Charles se glissa sous les draps, aussi discret qu'une ombre. En essayant de ne pas frôler le corps près de lui, il se mit sur le dos et ferma les yeux. Il aurait aimé se blottir dans les bras d'Erik, il aurait aimé pouvoir sentir sa peau sur la sienne. Tendre caresse chimérique. Mais il lui avait fait une promesse. Epargner la distance, la dévorer lentement. Petit à petit et pas à pas. Ne pas brusquer les choses. Etre patient. Je ne te toucherai pas, juste m'endormir avec toi. Imperceptiblement, il soupira. A côté de lui, l'allemand dormait, c'est du moins ce qu'indiquait sa respiration régulière et son visage paisible. Depuis la nuit où le mur qu'Erik avait érigé autour de lui avait commencé à se fissurer, libérant des souvenirs, des images, des réminiscences toutes plus horribles les unes que les autres, ils partageaient le même lit. Sans parole, l'allemand l'avait prié de rester, toujours. Mais ne pas le toucher. Surtout ne jamais le toucher. Jamais. Il faudrait du temps. Charles avait renoncé à comprendre tout ce que son ami avait vécu, et il se rendait compte qu'il avait été bien arrogant lorsqu'il avait affirmé qu'il connaissait tout de lui. Les choses horribles sont toujours bien cachées, enterrées au plus profond de l'inconscient. Sommeillant sans bruit, jusqu'au jour où elles se réveillent. Le télépathe savait que la patience serait sa meilleure arme. Mais il était prêt à attendre. Attendre de pouvoir enfin l'aimer comme il le méritait.

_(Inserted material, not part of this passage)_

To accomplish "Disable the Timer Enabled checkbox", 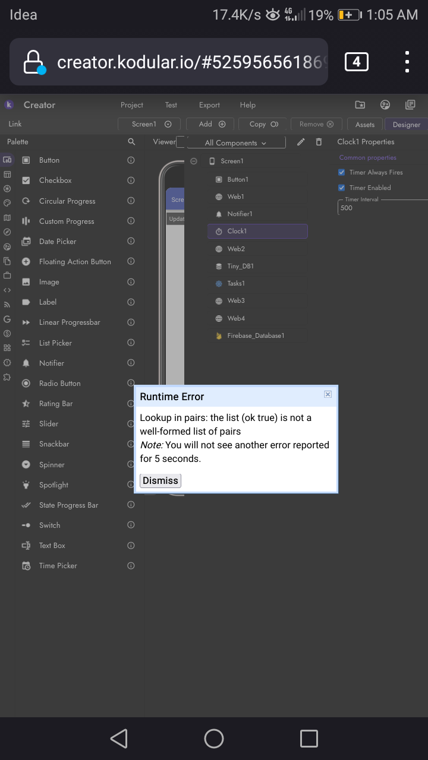I will click(x=342, y=188).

Il fut réveillé par le corps d'Erik contre le sien. Quand s'était-il endormi ? Et depuis combien de temps dormait-il ? Il n'aurait su le dire. L'allemand s'était replié en position fœtale et tremblait de tous ses membres. Un peu hésitant, Charles lui caressa le dos. Protecteur. Il senti les muscles de son ami se tendre, mais ce dernier ne bougea pas et se laissa faire. Docile.

« Je suis là. »

Trois mots. Trois mots d'une simplicité désarmante qui suffirent à calmer Erik. Brusquement, avec un dégout presque palpable, il quitta l'étreinte de ses bras. Sans toutefois trop s'éloigner. Il vrilla ses yeux aciers dans ceux, d'une pureté céruléenne, de son ami. Il essaya de sourire, en vain. Il se détestait. Il se détestait d'être si faible, d'être si vulnérable. Et il détestait Charles de le voir ainsi. Il se morigéna. Le télépathe n'y était pour rien. D'un regard, il quémanda un baiser. C'était la seule chose qu'il pouvait tolérer. C'était la seule chose que l'homme sans visage ne lui avait jamais fait. Lentement, sans geste brusque, le télépathe approcha son visage. Comme il l'avait déjà fait, il posa ses lèvres sur celle de l'autre homme. Ils fermèrent les yeux en même temps. Pris dans le feu de l'action, Charles tenta de forcer le barrage qui empêchait sa langue de retrouver sa compagne. Erik grogna, mais contre toute attente, il consentit à entrouvrir la bouche. Ils n'avaient jamais été si loin, et inconsciemment le télépathe ne put s'empêcher de se coller au corps si près de lui. Cela rompit la magie du moment. Brusquement, Erik se rejeta en arrière avant de tourner le dos à son ami. Charles avorta une caresse. Il prit lui aussi ses distances tout en se mettant des gifles mentales. Il murmura dans la nuit, derniers mot avant le silence froid.

« Je suis désolé. »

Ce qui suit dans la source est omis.